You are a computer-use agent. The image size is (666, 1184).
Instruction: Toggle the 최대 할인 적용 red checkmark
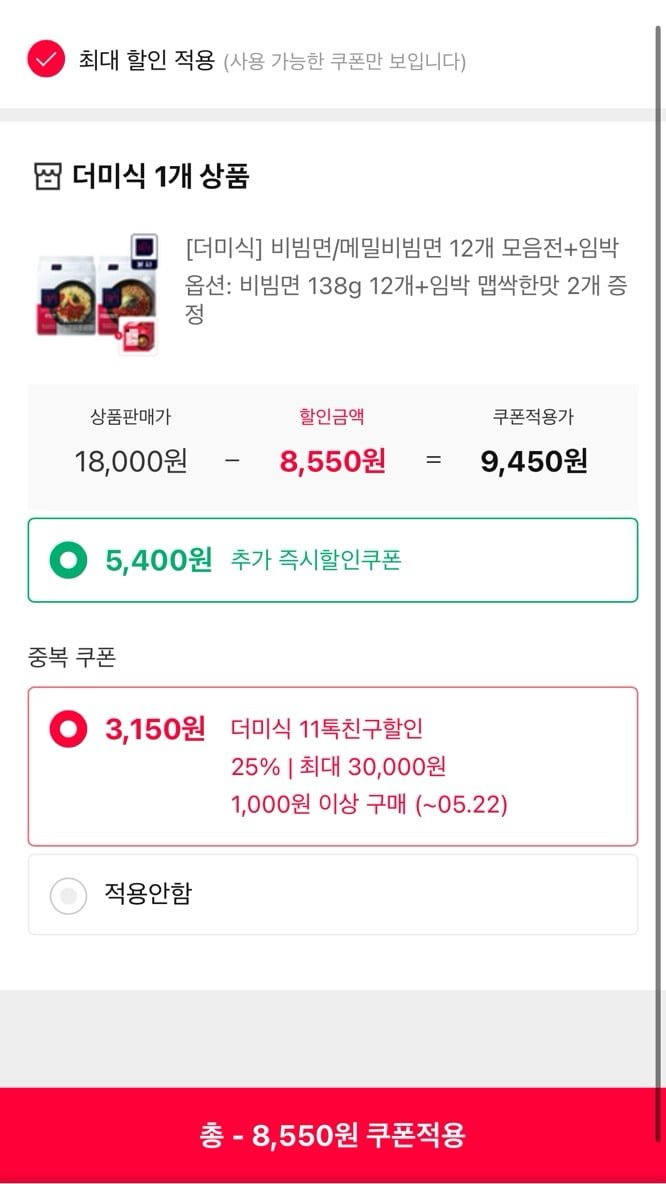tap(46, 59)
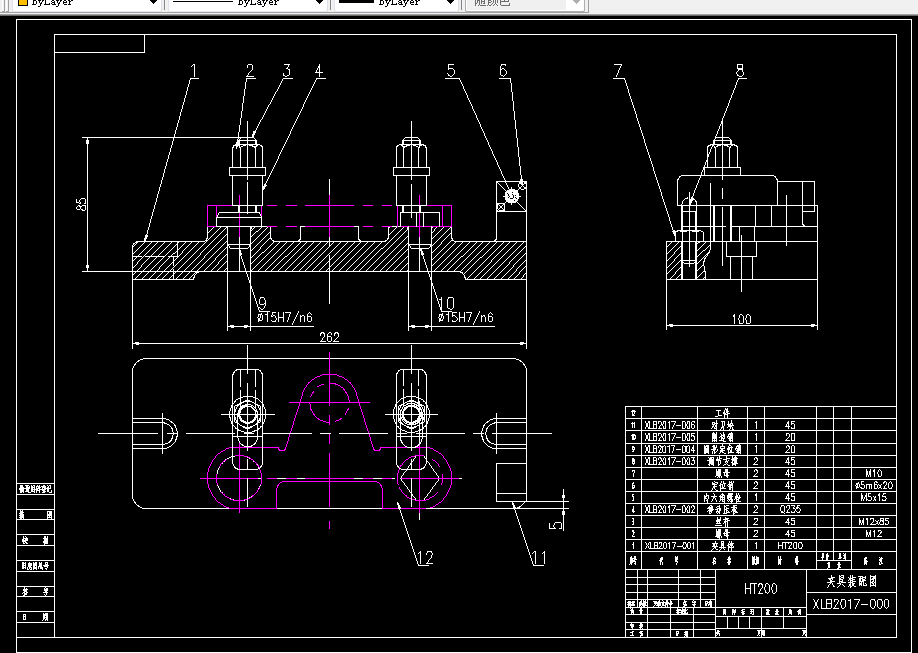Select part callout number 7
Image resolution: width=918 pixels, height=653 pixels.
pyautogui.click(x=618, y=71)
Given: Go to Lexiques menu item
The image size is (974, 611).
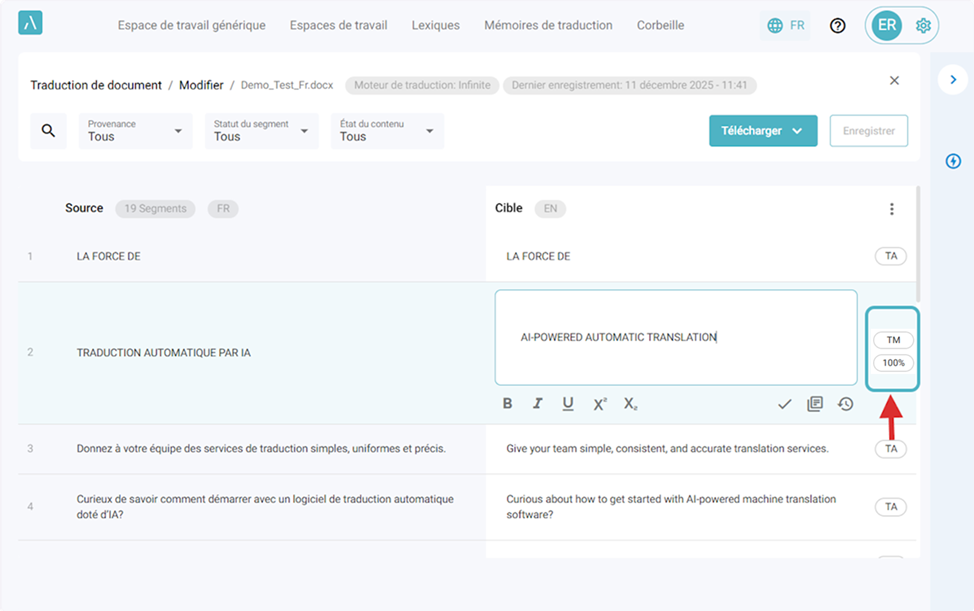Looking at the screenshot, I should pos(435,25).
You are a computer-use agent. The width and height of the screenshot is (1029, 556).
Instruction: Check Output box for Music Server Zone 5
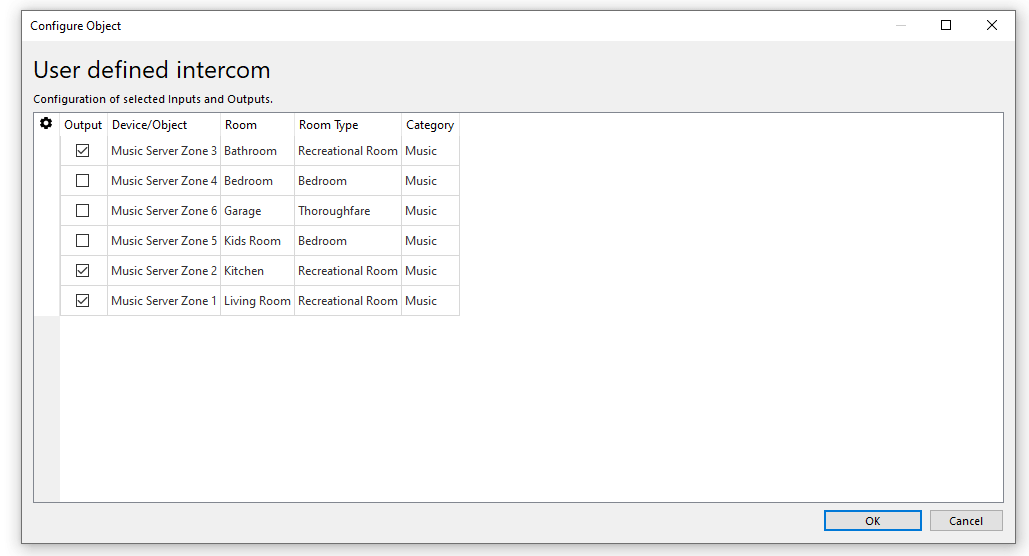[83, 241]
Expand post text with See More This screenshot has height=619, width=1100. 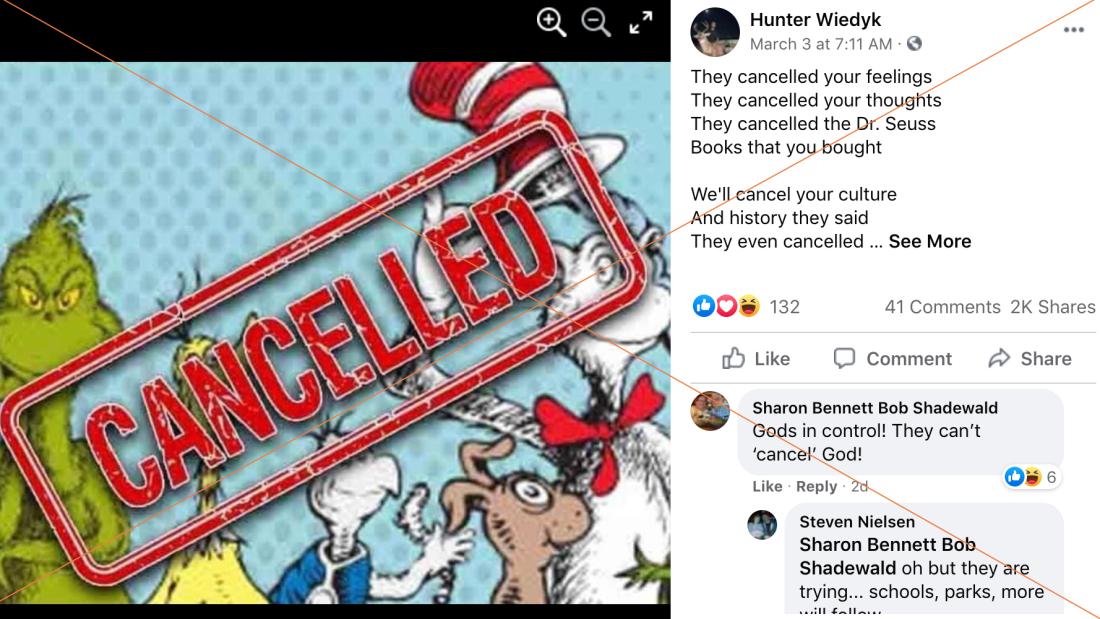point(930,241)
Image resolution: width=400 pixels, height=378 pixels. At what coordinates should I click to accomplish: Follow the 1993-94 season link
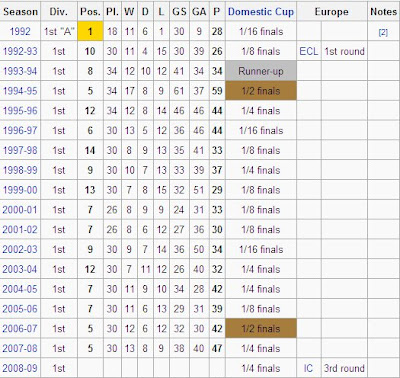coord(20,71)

┄┄┄┄┄┄┄┄┄┄┄┄┄┄┄┄┄┄┄┄

Assignment
Whenever a line of the material holds the word "computer", copy it out.

Result of this task
You are a computer-use agent. The image size is (666, 1184).
You are a computer-use agent. The width and height of the screenshot is (1029, 556).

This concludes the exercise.